Your Guide to Keeping Focused in Online Classes
Taking online courses, while convenient, can require a lot more focus and dedication than in-person classes. There's nobody to stand over you and help you along, nobody to remind you when things are due, and nobody to brainstorm with during lectures and tutorials. Online courses require so much more discipline to withstand the distractions of the everyday world, so here's your guide on how to battle through all that.

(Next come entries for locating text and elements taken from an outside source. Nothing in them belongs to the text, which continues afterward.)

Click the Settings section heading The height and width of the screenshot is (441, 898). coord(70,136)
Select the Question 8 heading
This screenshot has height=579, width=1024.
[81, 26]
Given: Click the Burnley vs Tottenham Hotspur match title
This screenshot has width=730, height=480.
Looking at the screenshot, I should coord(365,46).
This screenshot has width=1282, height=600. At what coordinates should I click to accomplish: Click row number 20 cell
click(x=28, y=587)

Write Down Due Dates on a Big Calendar
One of the easiest ways of keeping track of everything that's going on is to have it in front of you. After all, you can hardly be expected to focus 100% in Class A if your mind's constantly wondering what's due in Classes B, C and D. A dry-erase whiteboard or 3x3 plastic calendar is terrific for this, letting you write down everything for the week and month, and then erase it to start over for the next round. And while they may be initially more expensive at the get-go than a paper calendar or your iPhone app, they last forever and offer much better immediate access.
Talk to People
One of the biggest benefits of taking courses in person is you can ask questions and exchanges ideas in real time, cementing the knowledge you've just learned. This isn't as easy in online courses and can lead to disinterest, so reach out to your online classmates as a way of staying interested in the material. Every class has at least some way of staying in contact with the other students, whether it's through an online forum, gchat, Skype, or just regular email. Use it, and stay passionate about your courses.

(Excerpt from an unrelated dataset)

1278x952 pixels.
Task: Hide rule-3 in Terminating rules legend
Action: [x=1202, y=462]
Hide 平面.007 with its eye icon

Use the Best of the Offline World
When you enter a classroom and sit down for a lecture, you're armed with a notebook, pen, and that week's readings. You then write down notes in your notebook, refer back to your readings if the prof says something important, and then go back to it all when you're studying. But with online courses, almost everything's done in front of a computer. Why? Why not break up the monotony of going cross-eyed in front of a screen and use the in-person techniques that have worked for thousands of years?

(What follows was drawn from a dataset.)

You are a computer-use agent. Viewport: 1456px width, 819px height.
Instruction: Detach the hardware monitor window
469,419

Dedicate a Work Zone to Your Classes
It's easy to carry your laptop around with you to do work anywhere and that convenience is great. But it also means you never feel like one area of your home is for school and school only. If you were on campus, you'd likely study in the library, cafeteria or in an empty classroom, and that atmosphere would launch you into study mode right away. And when you're able to slide into that mindset more quickly, you can stay focused on the topic at hand a lot more easily. Tip: don't set up your study area in the bedroom if you can avoid it, as your unconscious brain will get confused as to whether you're in a relaxing sleep area or a busy work area.
Get Everyone on Board
To be successful in your classes, it helps a lot to have the support of family and friends. Outline what your goals are, what you need from everyone else to make it happen, and when your "untouchable" times are. It may take them a bit of time to get used to it, but once they do, you'll be able to hit the ground running and never look back.